A la mañana siguiente, Rosendo se despertó sereno. Desde la terraza de su casa pudo ver a decenas de hombres afanarse en la recuperación del poblado. A pesar de que las labores se habían iniciado el mismo día del incendio bajo el mando de Jubal Fontana, quedaba todavía mucho por hacer. Inspiró profundamente y exhaló el aire poco a poco para coger fuerzas. Necesitaba ayudar a su gente y ellos necesitaban que él estuviese presente.

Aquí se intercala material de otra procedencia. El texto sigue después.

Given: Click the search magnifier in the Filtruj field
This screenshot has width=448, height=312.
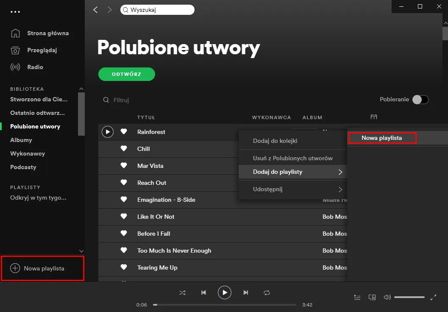Looking at the screenshot, I should coord(106,100).
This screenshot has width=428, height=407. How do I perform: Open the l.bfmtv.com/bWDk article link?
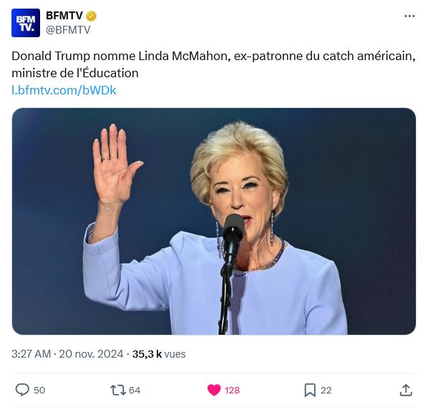[x=64, y=90]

Al llegar a la zona afectada por el incendio, todos interrumpieron su trabajo sin saber muy bien cómo actuar o qué decir. Entre ellos también estaba Henry, que trataba de recuperar los papeles que se habían mantenido medio intactos tras la explosión del almacén. Cuando el escocés vio aparecer al minero, esbozó una sonrisa y continuó con su trabajo. Rosendo cogió una pala y, sin decir nada, se puso a recoger un montón de escombros, igual que hacían los demás. Una aclamación muda recorrió al grupo de trabajadores. Después, todos, con el ánimo casi recuperado, volvieron a sus tareas. Lo peor había pasado y, en breve, volverían a la mina.

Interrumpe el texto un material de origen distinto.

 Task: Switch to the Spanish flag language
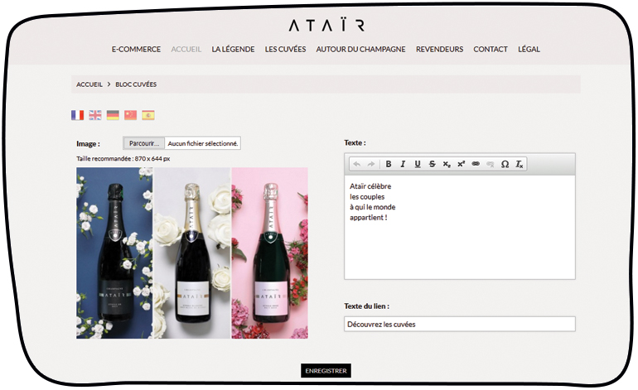[148, 115]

Poco más tarde, apareció Llopis, lívido, subido a su tartana. Se apeó tembloroso del pescante y se dirigió a Henry mientras arrugaba con fuerza la gorra que se había quitado:

—Tengo que hablar con usted, señor escocés.

—Dígame, Octavi, dígame.

—No sé cómo empezar… acabo de ver algo horrible. Cuando regresaba de Navas, justo antes de entrar en Runera, he visto un grupo de gente que me cortaba el paso. Todos parecían alucinados por la escena. Yo todavía lo estoy.

—¿Qué quiere decir, Octavi?

Llopis no dejaba de temblar y Henry empezaba a asustarse.

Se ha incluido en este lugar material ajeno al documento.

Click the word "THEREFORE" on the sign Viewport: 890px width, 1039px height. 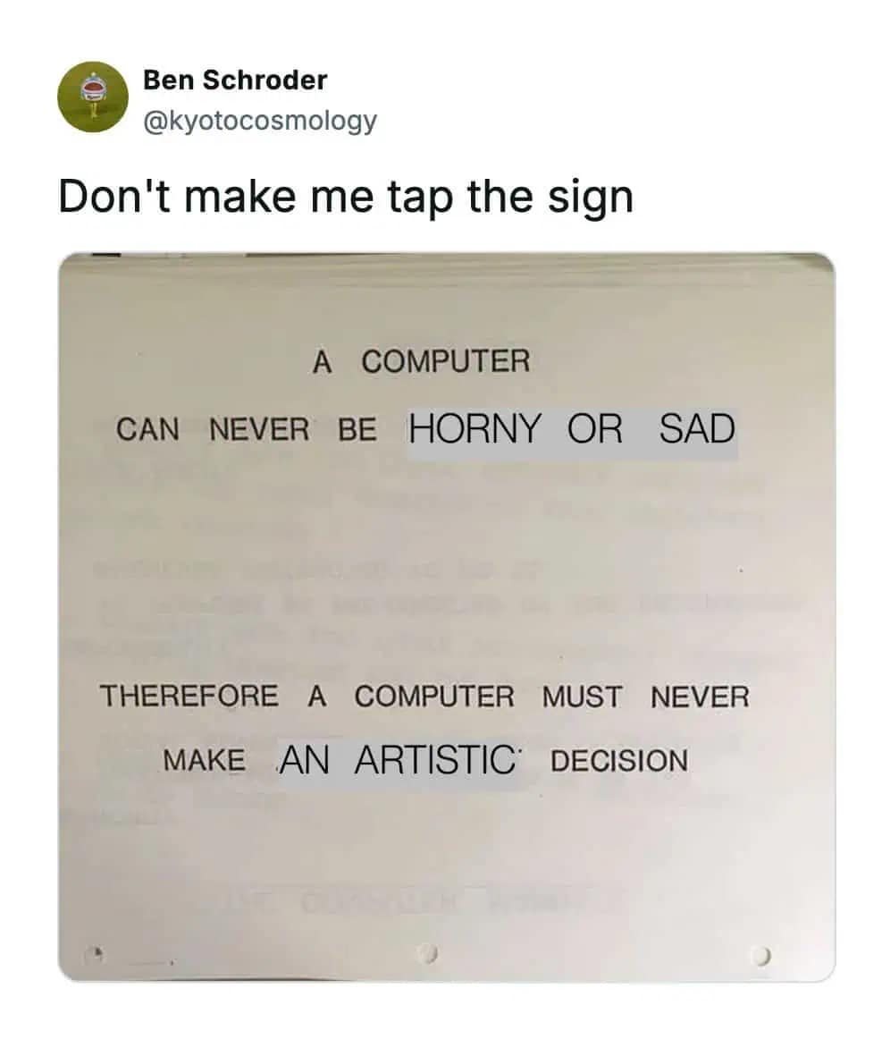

—Bajé de mi tartana y a medida que me iba acercando al lugar del que aquellas personas no quitaban ojo, más difícil me resultaba avanzar. Nadie se movía. Al fondo había un árbol… —Llopis trató de coger aire para continuar—, el sol me deslumbraba y no podía ver qué era lo que había allí para que todos estuvieran de esa manera. Cuando conseguí acercarme lo suficiente… —Llopis titubeaba—, pude ver cómo dos hombres discutían desde sus caballos. Uno iba de uniforme, el otro era Fernando Casamunt. Tras ellos el mozo de cuadra de los Casamunt colgaba del árbol con una soga al cuello. El hombre estaba muerto y en su cara había algo espantoso, su expresión estaba completamente desencajada.

—My God.
Pobre chico… ¿Por qué lo habrá hecho? —Henry se llevó las manos a la cabeza mientras negaba con ella.

—Ése es el problema. Mientras la autoridad sostenía que se trataba de un suicidio, lo mismo que comentaban los testigos que estaban allí observando como yo, Fernando Casamunt afirmaba que conocía bien a ese hombre y que no se había quitado la vida. No dejaba de nombrar al señor Rosendo Roca. Lo culpaba de todo. Entonces, la autoridad le preguntó por qué estaba tan seguro y si es que acaso lo había visto. Fernando Casamunt guardó silencio y agachó la cabeza, enfurecido. Ha sido horrible, señor escocés.